Article publié dans le n°1128 (16 mai 2015) de Quinzaines

Marco Macassola affectionne les titres surprenants. Celui du roman paru en France en 2011, "La Vie sexuelle des super-héros", n'est peut-être pas pour rien dans le grand succès qu'a rencontré le livre. "Les Désertés" ? Plus déroutant, car le terme est rarement utilisé comme substantif. L'explication de cette singularité se trouve sans doute dans le corps du texte.
Marco Macassola affectionne les titres surprenants. Celui du roman paru en France en 2011, "La Vie sexuelle des super-héros", n'est peut-être pas pour rien dans le grand succès qu'a rencontré le livre. "Les Désertés" ? Plus déroutant, car le terme est rarement utilisé comme substantif. L'explication de cette singularité se trouve sans doute dans le corps du texte.

Le narrateur, la trentaine, attaché de presse milanais, se retrouve sans travail et sans compagne. Dépressif, comme la plupart de ses congénères, il décide d’aller rejoindre son frère Rudy, moine dans une communauté chrétienne proche de Big Sur, en Californie. Une communauté peu ordinaire, où les moines font du surf et remplacent la bure par le bermuda. Ce séjour lui procure une certaine sérénité, mais n’est pas concluant.
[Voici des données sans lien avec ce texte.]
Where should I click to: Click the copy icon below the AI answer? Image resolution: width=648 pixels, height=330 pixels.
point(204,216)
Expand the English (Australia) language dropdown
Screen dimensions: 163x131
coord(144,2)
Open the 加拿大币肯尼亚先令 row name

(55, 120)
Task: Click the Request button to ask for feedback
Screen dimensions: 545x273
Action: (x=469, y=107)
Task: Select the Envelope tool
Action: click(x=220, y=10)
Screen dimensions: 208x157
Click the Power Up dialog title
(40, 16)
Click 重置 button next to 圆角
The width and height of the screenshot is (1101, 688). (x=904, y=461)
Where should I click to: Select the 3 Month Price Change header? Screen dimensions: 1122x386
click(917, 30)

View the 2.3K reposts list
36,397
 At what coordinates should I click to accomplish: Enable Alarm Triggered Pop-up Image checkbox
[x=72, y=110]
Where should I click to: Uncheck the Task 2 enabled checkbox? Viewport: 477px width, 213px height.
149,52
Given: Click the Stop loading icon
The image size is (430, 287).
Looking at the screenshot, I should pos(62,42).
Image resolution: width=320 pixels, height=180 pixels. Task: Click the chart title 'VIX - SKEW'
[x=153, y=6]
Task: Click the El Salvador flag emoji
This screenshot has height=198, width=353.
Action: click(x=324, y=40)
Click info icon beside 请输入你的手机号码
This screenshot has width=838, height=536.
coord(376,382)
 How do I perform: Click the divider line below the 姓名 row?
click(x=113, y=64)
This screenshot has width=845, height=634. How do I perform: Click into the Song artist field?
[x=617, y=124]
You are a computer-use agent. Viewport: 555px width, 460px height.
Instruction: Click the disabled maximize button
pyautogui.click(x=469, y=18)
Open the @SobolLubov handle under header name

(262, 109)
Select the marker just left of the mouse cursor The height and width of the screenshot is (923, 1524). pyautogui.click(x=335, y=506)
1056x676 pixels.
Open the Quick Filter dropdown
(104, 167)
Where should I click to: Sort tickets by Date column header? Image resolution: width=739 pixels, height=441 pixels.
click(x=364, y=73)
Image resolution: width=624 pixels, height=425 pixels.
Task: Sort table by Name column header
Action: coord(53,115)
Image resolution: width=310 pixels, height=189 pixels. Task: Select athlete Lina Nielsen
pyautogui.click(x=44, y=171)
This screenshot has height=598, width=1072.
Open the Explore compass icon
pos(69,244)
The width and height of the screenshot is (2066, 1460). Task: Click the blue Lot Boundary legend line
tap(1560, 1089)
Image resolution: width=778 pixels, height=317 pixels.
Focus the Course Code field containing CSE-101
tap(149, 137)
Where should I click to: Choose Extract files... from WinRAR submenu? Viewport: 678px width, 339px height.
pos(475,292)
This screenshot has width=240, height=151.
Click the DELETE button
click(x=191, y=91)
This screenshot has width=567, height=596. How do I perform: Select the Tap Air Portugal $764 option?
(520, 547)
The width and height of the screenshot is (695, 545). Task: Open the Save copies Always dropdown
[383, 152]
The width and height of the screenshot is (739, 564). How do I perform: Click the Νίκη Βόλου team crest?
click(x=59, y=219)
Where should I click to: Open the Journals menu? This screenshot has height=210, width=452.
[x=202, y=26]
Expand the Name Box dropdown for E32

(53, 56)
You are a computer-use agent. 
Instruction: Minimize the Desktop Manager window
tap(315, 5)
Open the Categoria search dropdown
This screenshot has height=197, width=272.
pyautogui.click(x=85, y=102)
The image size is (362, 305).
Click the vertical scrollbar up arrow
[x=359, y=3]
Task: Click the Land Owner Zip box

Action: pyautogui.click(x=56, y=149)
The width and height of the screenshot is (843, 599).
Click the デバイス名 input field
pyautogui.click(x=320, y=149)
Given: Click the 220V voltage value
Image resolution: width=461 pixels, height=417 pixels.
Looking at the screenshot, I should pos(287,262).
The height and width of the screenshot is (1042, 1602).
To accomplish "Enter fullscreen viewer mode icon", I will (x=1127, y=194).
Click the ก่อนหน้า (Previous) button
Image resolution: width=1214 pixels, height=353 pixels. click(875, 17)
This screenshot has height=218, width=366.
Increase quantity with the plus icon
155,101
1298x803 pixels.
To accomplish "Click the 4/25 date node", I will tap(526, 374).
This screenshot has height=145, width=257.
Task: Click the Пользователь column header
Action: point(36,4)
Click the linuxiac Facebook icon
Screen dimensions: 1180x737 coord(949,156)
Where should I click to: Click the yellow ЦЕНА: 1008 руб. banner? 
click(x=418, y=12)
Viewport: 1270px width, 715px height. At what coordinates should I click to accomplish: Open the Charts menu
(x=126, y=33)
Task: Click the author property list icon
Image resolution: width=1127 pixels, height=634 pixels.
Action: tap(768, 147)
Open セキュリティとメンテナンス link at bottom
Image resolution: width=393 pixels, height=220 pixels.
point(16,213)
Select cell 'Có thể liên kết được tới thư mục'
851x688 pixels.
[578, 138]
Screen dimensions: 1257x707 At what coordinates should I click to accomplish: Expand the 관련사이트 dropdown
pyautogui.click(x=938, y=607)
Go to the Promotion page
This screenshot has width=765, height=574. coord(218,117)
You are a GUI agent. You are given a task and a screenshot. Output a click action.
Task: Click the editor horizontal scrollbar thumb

Le hasard décide à sa place, car son ami Danilo, plus profondément dépressif que lui, le rejoint pour partir à la recherche d’un chaman (découvert sur internet) qui vit dans le désert californien. Constamment sous tranquillisants, assortis d’alcool et inefficaces, cet autre Milanais, comédien, lui aussi lâché par son travail et sa femme, met tous ses espoirs dans ce guérisseur, et réussit, non sans mal, à convaincre son ami d’enfance de l’accompagner.

Ce voyage de quelques jours, sous une chaleur torride, est semé de surprises et de dangers. Arrêts dans les bars des rares oasis, escale chez un ancien moine de Big Sur qui s’est défroqué pour vivre avec un moine bouddhiste, une nuit d’horreur dans le désert… mais  la quête continue. « Nous avions traversé les trois déserts chauds d’Amérique du Nord. Que pouvait-on faire sinon traverser tous les déserts qu’on rencontrait ? Je n’arrivais pas à croire à la quantité d’erreurs que nous avions commises dans nos vies. Pour ne pas être écrasés par ces erreurs, nous ne pouvions que rouler droit devant nous. »  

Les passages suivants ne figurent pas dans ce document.